Entries provided
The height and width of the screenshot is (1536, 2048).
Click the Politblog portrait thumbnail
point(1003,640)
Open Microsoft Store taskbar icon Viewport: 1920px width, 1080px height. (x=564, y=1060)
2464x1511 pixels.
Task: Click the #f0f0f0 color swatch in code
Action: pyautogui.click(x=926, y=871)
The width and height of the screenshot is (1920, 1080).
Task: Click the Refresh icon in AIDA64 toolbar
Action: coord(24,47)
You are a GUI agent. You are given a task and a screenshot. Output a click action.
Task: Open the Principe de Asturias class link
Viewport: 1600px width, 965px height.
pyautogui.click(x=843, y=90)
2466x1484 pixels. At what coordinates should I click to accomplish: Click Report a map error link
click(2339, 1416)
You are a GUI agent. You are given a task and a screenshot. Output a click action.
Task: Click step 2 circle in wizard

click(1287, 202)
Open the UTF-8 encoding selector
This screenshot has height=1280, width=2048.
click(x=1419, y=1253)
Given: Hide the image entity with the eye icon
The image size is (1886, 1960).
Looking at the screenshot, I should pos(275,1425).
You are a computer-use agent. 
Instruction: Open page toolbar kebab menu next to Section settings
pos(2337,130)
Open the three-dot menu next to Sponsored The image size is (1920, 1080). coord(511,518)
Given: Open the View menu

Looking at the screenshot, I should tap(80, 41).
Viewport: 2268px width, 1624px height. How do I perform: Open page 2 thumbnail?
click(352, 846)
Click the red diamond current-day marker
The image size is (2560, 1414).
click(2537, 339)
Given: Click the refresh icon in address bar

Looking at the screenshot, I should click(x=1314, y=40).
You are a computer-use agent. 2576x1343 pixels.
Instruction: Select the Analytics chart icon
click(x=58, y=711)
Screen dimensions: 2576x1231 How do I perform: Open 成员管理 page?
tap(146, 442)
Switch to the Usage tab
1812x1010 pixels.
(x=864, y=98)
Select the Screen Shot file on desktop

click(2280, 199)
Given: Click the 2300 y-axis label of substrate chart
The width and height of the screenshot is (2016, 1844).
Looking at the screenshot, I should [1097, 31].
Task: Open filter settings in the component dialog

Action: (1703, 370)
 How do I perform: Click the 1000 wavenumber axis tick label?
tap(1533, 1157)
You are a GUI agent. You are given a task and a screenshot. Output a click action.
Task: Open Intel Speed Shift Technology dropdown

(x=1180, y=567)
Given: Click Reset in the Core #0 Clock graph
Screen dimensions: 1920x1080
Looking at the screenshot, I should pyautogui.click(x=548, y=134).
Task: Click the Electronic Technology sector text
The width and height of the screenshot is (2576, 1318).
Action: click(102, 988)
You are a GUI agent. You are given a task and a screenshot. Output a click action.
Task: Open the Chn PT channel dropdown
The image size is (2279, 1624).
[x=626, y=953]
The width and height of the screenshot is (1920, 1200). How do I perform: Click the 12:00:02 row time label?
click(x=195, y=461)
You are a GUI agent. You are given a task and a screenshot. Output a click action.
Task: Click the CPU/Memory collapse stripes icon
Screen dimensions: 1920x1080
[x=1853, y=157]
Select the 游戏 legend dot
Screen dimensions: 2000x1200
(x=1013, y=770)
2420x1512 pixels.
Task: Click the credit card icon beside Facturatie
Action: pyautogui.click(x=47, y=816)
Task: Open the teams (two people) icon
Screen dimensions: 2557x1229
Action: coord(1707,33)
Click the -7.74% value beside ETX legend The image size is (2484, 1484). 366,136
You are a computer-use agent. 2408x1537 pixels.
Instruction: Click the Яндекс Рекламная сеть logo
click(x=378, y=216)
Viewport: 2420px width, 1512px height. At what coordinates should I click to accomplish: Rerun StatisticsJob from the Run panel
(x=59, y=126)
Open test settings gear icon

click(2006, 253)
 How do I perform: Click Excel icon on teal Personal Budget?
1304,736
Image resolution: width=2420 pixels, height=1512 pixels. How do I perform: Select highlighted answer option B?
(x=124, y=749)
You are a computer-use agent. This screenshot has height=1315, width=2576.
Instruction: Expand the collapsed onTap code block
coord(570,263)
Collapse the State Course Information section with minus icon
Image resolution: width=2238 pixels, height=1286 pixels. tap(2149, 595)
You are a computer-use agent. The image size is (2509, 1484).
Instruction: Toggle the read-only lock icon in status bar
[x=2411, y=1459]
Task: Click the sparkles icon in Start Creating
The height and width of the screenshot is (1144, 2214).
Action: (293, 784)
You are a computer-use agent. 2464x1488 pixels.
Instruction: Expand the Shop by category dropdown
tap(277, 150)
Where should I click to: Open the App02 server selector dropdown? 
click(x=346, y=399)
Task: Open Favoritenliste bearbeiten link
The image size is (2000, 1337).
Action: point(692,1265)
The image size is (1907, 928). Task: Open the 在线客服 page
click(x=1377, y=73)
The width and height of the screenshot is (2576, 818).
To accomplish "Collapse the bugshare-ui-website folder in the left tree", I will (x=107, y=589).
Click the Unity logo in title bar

Your assignment
Please give back, exactly as it stands above, the stretch from the line with "The image size is (1886, 1960)." through the line with "Open the three-dot", and no line outside it.

The answer
The image size is (1886, 1960).
Looking at the screenshot, I should pos(275,1425).
You are a computer-use agent. 
Instruction: Open page toolbar kebab menu next to Section settings
pos(2337,130)
Open the three-dot menu next to Sponsored The image size is (1920, 1080). coord(511,518)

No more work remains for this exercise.